Pixel coordinate grounding data:
--- START ---

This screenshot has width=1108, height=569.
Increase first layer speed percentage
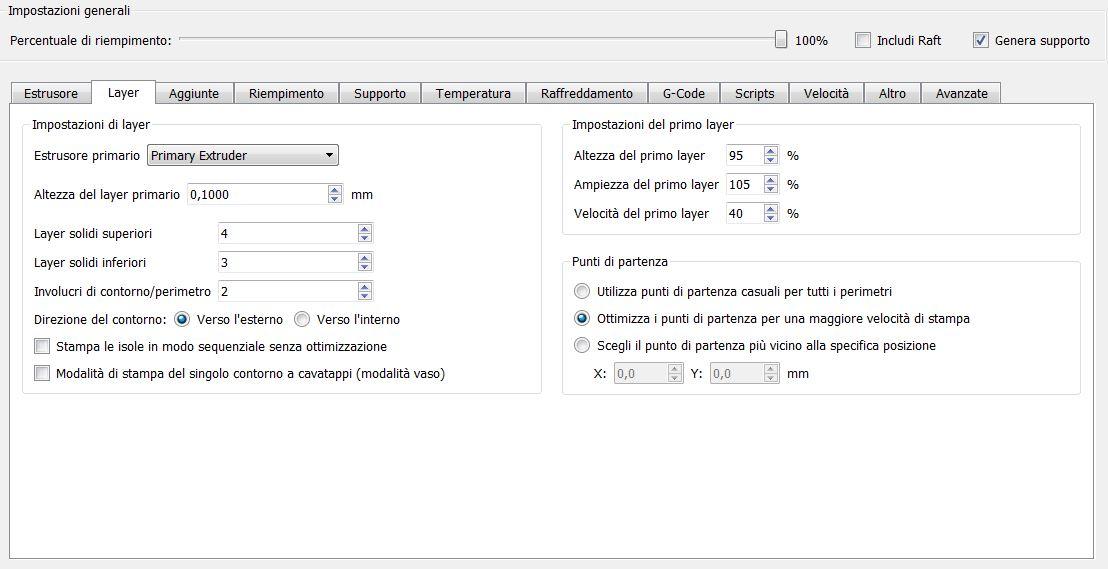(x=770, y=209)
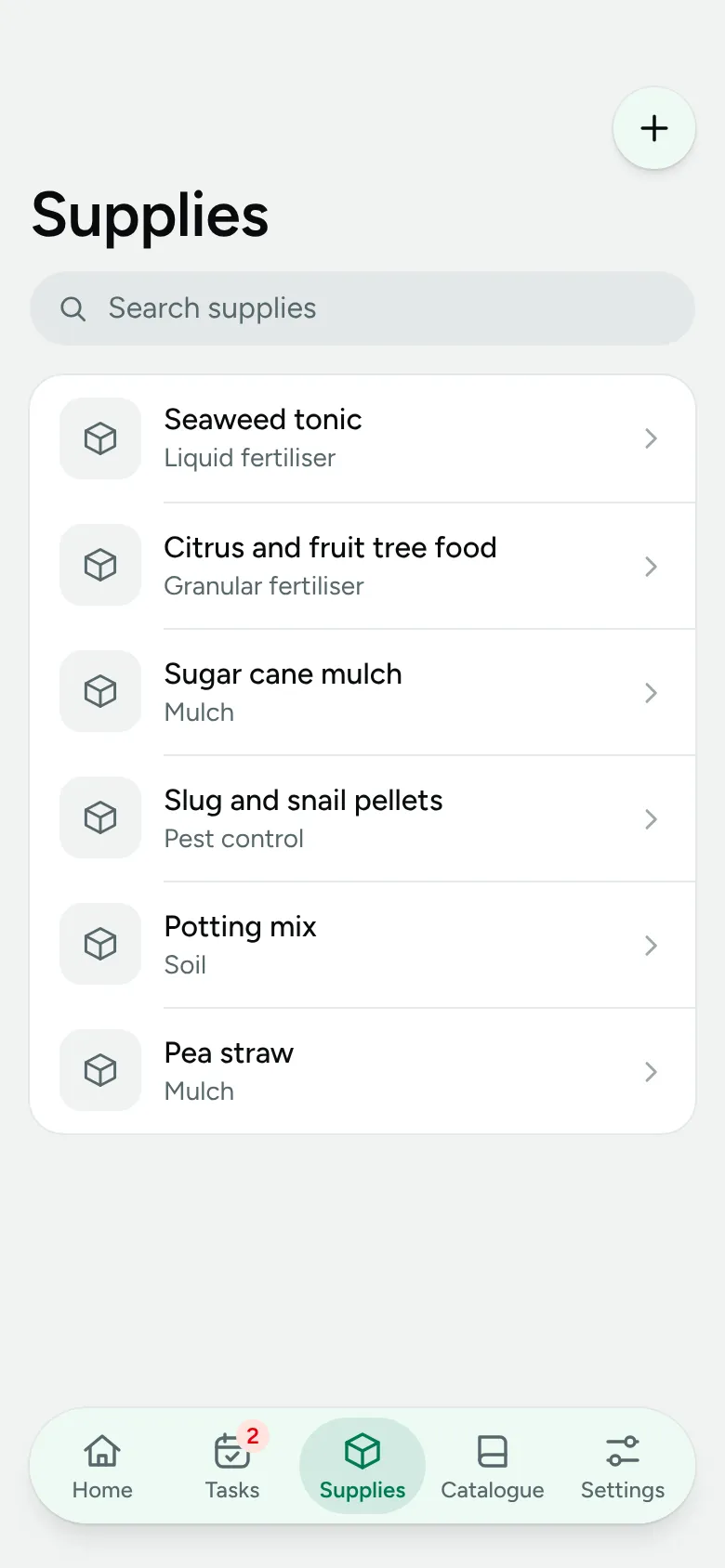
Task: Click the Seaweed tonic box icon
Action: click(x=100, y=438)
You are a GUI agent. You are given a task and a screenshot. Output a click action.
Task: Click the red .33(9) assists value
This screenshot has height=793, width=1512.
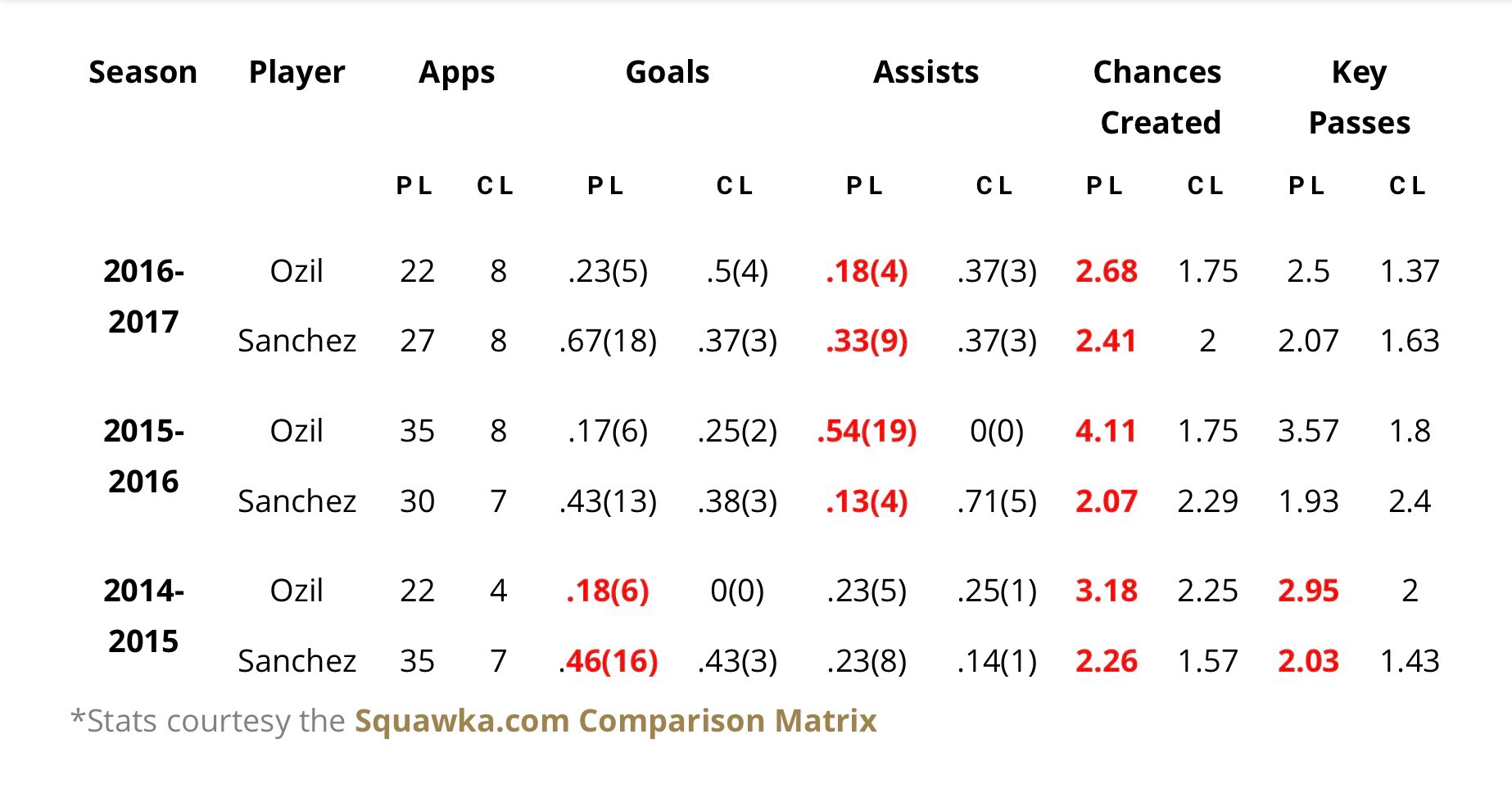click(x=867, y=341)

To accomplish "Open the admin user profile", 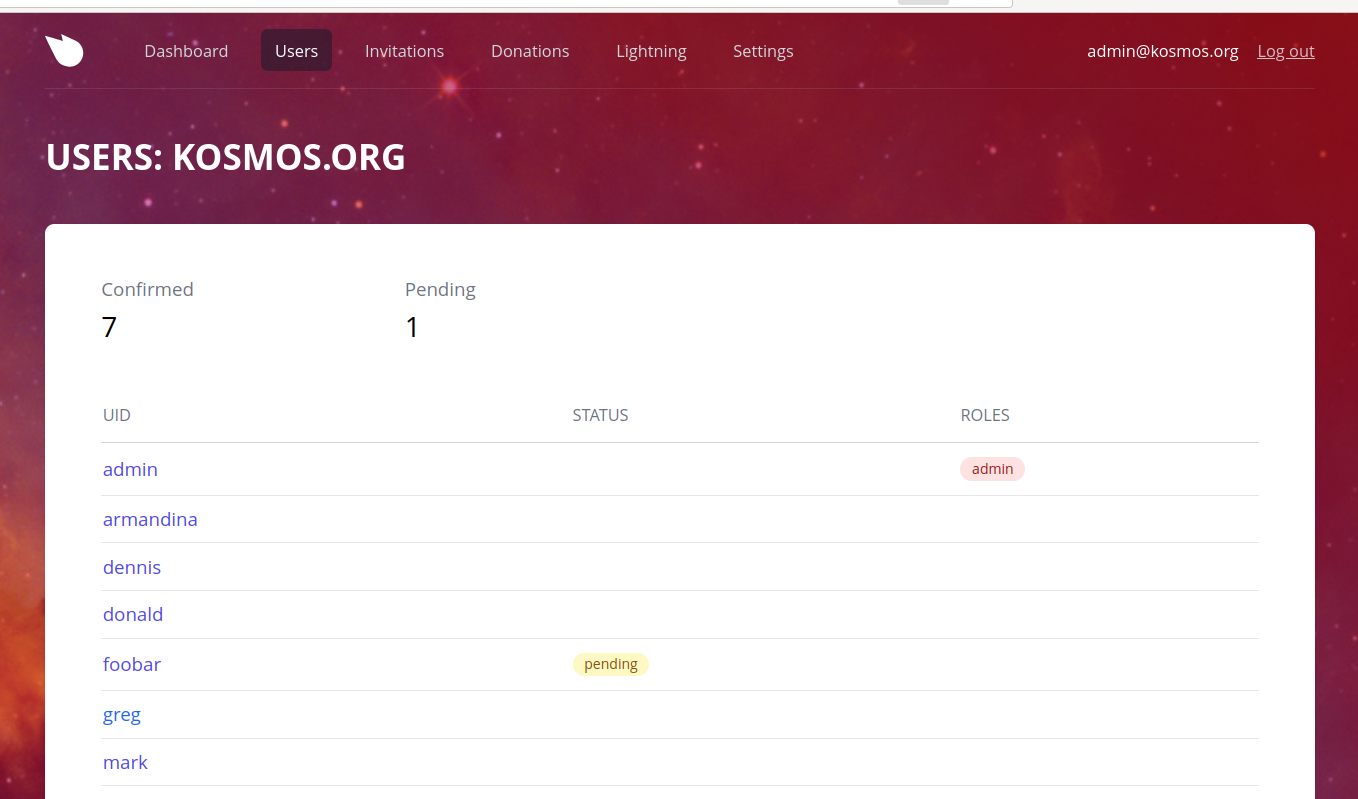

--- END ---

*Assignment*.
From the line containing "Increase first layer speed percentage" down to the last line of the data, print every line exactly and nothing else. Pictures stay out of the copy.

*Answer area*.
Increase first layer speed percentage
(x=770, y=209)
Task: Click the Seaweed tonic box icon
Action: click(x=100, y=438)
You are a GUI agent. You are given a task and a screenshot. Output a click action.
Task: Click the red .33(9) assists value
This screenshot has height=793, width=1512.
click(x=867, y=341)

To accomplish "Open the admin user profile", 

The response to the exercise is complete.